How I cut my OpenAI Agent latency by replacing cloud sandboxes with a local microVM
Source: Dev.to

Introduction
A few days ago I was building a coding agent using the new OpenAI Agents SDK. I plugged in one of the official cloud sandboxes (they’re all generally good). The agent worked, but it felt incredibly sluggish.
The logs showed the agent averaging about 15 tool calls per task. Because the sandbox was hosted in the cloud, the physical path looked like this:
My Agent Runtime → Internet → Cloud Sandbox → MicroVM → Internet → My Agent Runtime
Every exec_command required two round trips across the public internet—30 network hops per task. The provider advertised a “90 ms cold start,” but the constant RTT overhead on every tool call was killing the UX.
I tried the SDK’s default local option (bubblewrap on Linux). It was fast, but it relies on process‑level syscall filters, and running untrusted LLM‑generated code directly on the host kernel felt risky.
Finding the middle ground: BoxLite
I wanted the hardware isolation of a cloud VM with the zero‑latency of a local process.

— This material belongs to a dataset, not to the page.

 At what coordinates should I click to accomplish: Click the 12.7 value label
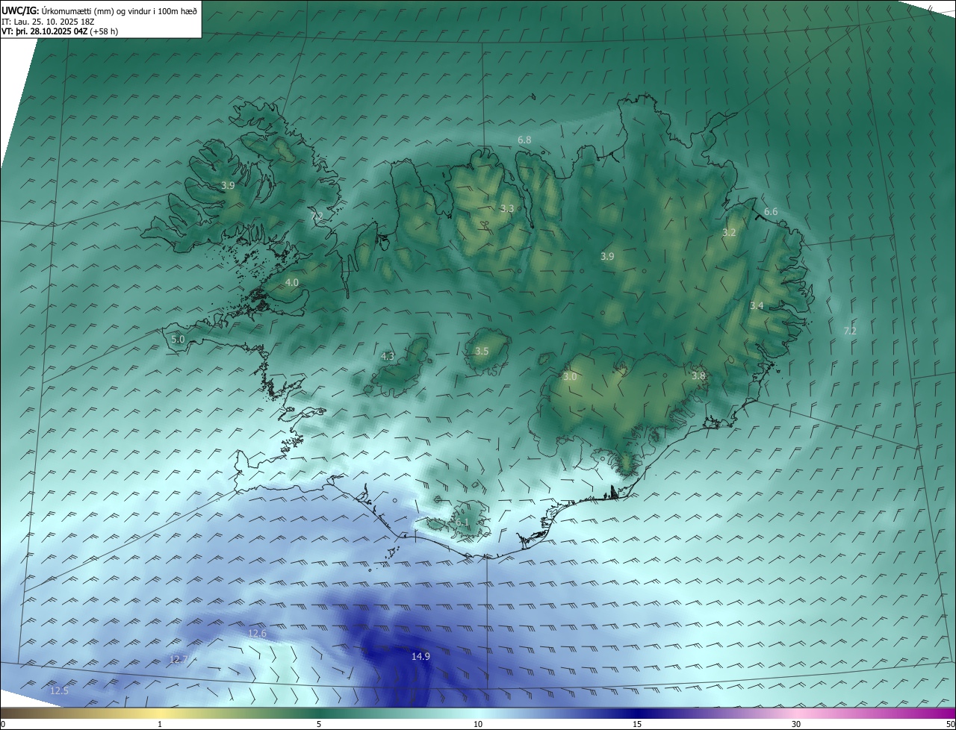(x=179, y=660)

I discovered BoxLite – essentially the SQLite of sandboxing. It’s an embedded microVM that uses KVM (Linux) or Hypervisor.framework (macOS) to spin up a dedicated guest kernel right on your machine.

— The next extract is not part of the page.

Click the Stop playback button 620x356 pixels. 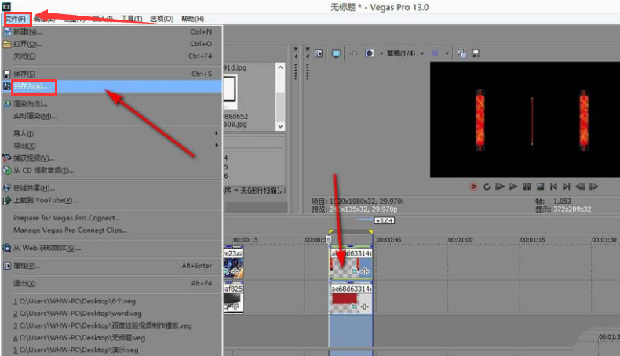point(540,187)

BoxLite has no daemons to configure, no Docker sockets, and no root access required. Install it with a single pip command:
pip install boxlite-openai-agents
The 1‑Line Swap
I didn’t need to rewrite my agent logic; I only changed the sandbox client in the RunConfig:
from boxlite_openai_agents import BoxLiteSandboxClient, BoxLiteSandboxClientOptions
# ... agent setup ...
await Runner.run(
agent,
"Write fizzbuzz.py for n=15 and run it.",
run_config=RunConfig(
sandbox=SandboxRunConfig(
client=BoxLiteSandboxClient(), # <-- Changed this line
options=BoxLiteSandboxClientOptions(
image="python:3.12-slim"
),
),
),
)
The Result
Latency dropped immediately. Because the microVM runs in the same process as the agent runtime, the internet hops went from 30 down to zero—communication is now microsecond‑level IPC.
Additionally, BoxLite uses QCOW2 snapshots, so I no longer have to reinstall packages like pandas for every session. I can snapshot the VM state and resume it the next day in under a second.
If you’re building coding agents on your laptop and are tired of cloud latency and timeouts, give local microVMs a try. It completely changed my workflow.